What is a Life Style Lift? It seems too good to be true. I’m interested in having something done on my aging facial skin. I’ll be 50 in January. It’s time!!
Lifestyle lift is a proprietary technique that is only taught to those people who perform it under that company’s marketing and treatment guidelines. There are surgeons who “sign-up” for this participation and are taught a specific type of facelift that has been registered. This type of surgical procedure is one that has been done by many of us for many years, but no one thought to trademark it until a few years back so that it could be marketed with a particular message and brand. In most cases, it is a short-scar facelift that has benefits in the right type of patient–very little concerns in the neck, some need for tightening along the jawline but not for a patient with excessive heaviness in the neck and jowl area. At the end of the day, whether or not one of these “short-scar” facelifts, of which there are now plenty of trademarked names, is right for you depends on your anatomy, and your desires. The right surgeon will consult with you about your concerns and be able to explain what type of surgical or nonsurgical procedures you will need to address your these areas in the best possible way. The worst decision is the one made just on price and not taking into consideration what would actually make you happy.
Can you recommend any doctors in the NY area? Atlanta is a little far to go for an injection.

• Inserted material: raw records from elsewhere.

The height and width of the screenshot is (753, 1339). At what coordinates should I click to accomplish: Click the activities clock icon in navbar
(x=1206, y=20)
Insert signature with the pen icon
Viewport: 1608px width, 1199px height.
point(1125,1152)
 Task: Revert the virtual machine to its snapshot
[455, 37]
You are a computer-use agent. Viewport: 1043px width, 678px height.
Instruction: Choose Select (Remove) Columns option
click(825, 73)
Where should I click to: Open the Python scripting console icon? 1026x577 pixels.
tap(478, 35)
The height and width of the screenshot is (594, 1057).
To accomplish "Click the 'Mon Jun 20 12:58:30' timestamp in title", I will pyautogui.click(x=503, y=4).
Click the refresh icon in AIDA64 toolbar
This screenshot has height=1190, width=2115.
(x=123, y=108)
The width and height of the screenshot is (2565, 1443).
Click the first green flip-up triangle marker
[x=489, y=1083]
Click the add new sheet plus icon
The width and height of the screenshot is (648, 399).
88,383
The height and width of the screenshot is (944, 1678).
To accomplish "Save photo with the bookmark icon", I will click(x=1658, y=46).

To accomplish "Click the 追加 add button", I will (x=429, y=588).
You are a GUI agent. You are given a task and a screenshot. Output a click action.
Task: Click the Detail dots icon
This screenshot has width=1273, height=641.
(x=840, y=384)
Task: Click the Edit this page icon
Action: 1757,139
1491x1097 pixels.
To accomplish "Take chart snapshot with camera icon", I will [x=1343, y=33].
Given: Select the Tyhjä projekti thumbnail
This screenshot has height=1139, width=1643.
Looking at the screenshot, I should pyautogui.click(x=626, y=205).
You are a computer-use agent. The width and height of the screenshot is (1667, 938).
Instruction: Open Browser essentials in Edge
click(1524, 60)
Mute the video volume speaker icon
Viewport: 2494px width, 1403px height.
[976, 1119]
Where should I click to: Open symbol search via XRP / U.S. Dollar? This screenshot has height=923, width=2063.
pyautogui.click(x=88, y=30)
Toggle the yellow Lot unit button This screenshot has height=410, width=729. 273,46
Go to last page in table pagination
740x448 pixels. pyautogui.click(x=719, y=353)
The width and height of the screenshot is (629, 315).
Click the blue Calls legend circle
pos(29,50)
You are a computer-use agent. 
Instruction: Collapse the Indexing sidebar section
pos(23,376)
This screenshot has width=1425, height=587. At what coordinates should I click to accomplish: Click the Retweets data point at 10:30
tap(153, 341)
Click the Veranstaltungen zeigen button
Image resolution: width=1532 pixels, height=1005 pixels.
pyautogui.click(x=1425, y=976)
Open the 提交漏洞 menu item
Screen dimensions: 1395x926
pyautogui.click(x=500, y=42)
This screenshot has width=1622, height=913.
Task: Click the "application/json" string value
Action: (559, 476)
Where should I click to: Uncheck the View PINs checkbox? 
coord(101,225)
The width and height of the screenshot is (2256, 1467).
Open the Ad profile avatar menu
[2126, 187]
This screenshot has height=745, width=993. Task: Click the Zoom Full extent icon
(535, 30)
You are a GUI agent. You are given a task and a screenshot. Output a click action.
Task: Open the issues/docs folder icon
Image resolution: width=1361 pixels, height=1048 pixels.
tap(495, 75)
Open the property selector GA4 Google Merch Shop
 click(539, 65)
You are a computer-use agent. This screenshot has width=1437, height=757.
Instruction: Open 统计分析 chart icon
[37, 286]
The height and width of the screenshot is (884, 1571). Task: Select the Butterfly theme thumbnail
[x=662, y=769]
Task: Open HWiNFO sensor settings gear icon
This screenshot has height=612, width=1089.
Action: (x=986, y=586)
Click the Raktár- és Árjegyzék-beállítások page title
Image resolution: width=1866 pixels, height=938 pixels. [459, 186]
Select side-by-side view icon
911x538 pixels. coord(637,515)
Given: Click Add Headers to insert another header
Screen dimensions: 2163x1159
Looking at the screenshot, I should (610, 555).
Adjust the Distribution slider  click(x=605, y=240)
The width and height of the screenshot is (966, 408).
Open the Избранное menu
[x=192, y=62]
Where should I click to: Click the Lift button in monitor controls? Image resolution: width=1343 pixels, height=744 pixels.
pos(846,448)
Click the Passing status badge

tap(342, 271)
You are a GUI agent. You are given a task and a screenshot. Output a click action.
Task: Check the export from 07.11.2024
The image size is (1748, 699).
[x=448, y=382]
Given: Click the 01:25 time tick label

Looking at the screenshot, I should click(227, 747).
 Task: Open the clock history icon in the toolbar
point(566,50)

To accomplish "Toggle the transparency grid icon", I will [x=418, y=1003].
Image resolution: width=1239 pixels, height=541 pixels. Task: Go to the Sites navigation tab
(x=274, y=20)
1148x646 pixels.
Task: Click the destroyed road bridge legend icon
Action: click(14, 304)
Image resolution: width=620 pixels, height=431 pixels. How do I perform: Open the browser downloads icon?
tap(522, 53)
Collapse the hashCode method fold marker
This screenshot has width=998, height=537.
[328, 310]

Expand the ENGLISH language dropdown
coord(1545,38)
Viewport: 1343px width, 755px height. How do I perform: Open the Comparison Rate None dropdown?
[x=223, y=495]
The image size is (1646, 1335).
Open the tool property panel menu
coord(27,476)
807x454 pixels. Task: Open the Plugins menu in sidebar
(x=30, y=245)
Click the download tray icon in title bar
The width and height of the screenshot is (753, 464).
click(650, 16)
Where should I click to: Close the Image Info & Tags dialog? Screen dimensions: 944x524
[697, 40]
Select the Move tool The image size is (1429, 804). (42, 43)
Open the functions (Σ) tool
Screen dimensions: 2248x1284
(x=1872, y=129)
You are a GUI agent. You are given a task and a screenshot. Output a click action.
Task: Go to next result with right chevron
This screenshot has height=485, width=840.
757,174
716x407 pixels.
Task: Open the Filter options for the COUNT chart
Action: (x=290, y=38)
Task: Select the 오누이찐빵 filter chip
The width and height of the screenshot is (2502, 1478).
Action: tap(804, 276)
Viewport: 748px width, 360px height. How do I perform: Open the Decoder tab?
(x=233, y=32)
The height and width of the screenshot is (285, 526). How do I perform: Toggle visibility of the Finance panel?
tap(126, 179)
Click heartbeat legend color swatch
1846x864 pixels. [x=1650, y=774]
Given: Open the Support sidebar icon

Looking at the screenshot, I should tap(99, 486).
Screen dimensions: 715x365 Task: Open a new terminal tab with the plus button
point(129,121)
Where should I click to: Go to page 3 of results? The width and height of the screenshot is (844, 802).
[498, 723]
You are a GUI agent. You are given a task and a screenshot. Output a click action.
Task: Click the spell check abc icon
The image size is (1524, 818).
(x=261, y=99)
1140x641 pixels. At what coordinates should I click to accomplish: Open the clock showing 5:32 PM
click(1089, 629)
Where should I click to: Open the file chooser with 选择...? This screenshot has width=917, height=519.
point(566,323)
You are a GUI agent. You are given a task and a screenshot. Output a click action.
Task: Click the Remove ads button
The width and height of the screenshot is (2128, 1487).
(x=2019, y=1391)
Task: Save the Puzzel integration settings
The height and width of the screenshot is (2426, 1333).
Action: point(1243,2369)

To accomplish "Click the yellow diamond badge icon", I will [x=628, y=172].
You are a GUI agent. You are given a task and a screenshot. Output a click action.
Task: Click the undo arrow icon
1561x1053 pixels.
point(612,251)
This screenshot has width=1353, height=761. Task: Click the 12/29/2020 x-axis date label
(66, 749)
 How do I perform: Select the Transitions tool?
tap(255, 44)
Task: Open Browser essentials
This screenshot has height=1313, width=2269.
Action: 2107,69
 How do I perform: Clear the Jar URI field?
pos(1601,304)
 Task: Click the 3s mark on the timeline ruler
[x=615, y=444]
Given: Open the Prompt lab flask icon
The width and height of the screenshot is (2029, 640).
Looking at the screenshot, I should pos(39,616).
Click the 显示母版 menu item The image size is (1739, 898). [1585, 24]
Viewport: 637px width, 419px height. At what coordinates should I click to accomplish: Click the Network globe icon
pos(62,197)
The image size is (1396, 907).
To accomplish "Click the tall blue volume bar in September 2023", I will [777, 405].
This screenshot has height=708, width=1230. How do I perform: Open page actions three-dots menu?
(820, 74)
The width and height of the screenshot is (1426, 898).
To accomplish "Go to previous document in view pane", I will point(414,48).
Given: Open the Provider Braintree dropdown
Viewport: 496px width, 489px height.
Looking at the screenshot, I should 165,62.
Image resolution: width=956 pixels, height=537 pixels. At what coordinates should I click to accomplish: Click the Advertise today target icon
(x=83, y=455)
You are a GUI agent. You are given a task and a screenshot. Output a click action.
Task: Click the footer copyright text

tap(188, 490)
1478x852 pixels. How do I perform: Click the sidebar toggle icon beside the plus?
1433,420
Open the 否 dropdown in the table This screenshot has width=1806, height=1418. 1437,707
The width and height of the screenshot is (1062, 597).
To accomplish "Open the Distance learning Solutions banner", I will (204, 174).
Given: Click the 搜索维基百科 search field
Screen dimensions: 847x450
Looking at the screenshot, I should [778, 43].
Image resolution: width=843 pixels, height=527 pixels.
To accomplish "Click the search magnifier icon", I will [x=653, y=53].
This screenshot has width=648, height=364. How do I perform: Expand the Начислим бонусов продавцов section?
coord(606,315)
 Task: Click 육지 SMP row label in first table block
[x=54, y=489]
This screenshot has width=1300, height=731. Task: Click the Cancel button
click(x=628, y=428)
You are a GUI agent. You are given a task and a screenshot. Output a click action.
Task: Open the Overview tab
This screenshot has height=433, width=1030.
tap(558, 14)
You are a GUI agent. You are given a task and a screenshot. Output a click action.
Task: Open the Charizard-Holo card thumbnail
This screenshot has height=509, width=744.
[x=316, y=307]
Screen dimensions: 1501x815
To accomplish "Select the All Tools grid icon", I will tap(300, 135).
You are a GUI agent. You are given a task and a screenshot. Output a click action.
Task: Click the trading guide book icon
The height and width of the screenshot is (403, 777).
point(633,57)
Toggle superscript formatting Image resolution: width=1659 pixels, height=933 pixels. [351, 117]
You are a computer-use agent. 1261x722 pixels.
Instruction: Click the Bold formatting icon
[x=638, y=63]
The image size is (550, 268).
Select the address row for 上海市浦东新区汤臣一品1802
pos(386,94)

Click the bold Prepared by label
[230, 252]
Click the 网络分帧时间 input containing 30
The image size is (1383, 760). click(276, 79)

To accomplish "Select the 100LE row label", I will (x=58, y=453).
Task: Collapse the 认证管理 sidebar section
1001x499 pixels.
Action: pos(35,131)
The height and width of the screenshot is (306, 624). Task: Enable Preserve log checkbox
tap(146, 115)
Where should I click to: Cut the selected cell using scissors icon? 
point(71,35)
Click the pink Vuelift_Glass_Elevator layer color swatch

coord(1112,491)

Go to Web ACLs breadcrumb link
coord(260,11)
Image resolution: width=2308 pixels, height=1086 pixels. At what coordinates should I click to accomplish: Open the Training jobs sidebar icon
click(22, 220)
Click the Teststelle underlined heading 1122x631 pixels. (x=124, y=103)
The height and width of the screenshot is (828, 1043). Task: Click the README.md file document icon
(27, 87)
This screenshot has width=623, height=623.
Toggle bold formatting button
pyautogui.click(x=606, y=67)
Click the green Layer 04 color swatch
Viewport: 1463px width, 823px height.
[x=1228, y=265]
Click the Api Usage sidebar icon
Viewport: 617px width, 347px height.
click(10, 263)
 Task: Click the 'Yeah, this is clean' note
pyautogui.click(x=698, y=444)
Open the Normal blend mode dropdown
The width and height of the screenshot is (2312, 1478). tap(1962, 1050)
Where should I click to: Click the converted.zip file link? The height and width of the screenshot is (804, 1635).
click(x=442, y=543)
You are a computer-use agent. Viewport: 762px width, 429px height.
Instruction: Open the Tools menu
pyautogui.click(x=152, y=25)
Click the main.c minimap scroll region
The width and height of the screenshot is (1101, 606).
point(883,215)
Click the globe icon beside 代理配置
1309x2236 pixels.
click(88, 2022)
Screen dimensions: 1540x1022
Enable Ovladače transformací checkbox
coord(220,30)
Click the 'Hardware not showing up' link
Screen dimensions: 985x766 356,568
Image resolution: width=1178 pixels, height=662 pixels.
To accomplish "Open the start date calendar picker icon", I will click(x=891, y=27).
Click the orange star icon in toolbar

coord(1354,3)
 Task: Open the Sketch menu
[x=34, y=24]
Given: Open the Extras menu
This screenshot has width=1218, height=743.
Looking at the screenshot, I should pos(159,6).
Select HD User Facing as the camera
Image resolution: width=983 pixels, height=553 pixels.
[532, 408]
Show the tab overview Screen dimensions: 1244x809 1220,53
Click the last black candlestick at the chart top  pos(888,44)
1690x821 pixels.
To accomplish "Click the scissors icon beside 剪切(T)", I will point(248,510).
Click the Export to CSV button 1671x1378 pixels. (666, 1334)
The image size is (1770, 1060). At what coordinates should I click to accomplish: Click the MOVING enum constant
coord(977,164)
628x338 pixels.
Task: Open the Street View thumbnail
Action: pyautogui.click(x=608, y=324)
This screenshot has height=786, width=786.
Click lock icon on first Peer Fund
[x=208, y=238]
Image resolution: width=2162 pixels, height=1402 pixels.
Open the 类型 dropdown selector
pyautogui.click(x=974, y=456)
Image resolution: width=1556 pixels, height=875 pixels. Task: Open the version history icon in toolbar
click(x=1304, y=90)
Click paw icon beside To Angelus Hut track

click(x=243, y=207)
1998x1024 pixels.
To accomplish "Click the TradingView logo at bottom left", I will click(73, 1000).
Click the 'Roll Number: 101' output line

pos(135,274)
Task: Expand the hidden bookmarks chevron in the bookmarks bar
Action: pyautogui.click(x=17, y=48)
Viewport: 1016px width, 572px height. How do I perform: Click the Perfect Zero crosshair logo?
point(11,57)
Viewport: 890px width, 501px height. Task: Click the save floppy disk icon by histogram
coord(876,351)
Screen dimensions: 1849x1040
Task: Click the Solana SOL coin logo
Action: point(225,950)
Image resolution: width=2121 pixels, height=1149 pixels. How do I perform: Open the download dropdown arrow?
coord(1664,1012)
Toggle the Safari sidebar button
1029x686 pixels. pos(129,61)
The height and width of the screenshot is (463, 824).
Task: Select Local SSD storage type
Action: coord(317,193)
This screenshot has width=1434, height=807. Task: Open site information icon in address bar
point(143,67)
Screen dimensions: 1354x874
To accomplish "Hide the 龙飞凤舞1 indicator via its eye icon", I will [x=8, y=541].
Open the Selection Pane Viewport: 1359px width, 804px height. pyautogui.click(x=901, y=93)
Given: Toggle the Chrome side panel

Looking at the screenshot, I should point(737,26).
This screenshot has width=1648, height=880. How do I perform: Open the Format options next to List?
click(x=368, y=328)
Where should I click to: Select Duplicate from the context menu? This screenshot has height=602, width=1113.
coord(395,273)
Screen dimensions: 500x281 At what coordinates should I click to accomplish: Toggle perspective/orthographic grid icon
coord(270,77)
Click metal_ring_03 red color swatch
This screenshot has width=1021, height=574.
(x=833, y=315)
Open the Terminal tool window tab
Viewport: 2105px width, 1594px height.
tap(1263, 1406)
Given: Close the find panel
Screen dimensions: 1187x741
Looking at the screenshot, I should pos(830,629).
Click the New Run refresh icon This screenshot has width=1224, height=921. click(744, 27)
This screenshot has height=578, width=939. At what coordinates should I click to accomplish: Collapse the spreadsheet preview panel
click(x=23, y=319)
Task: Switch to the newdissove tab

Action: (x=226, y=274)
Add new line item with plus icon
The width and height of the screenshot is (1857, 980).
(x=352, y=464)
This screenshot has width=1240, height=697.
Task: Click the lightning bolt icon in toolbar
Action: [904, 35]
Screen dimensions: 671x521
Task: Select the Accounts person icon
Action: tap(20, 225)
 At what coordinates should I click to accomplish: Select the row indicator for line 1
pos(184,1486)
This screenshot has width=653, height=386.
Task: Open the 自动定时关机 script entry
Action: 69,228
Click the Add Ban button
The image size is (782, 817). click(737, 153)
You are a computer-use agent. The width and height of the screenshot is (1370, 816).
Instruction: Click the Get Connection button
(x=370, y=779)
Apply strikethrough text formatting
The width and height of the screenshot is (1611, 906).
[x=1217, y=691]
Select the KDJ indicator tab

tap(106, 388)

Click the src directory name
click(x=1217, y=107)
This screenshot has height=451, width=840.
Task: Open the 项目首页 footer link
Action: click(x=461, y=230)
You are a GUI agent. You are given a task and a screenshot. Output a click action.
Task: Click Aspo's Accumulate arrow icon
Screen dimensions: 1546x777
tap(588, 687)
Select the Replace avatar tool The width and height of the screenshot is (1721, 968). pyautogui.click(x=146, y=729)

There are some excellent facial plastic surgeons in the NY area: Dr. Steven Pearlman, Dr. Andrew Jacono, Dr. Thomas Romo, III, Dr. Philip Miller to name a few. I have met them personally at many conferences where they have all been speakers and have had the pleasure of hosting some at our Emory facility as well. They have phenomenal professional credentials and I would trust any and all of them to take excellent care of you!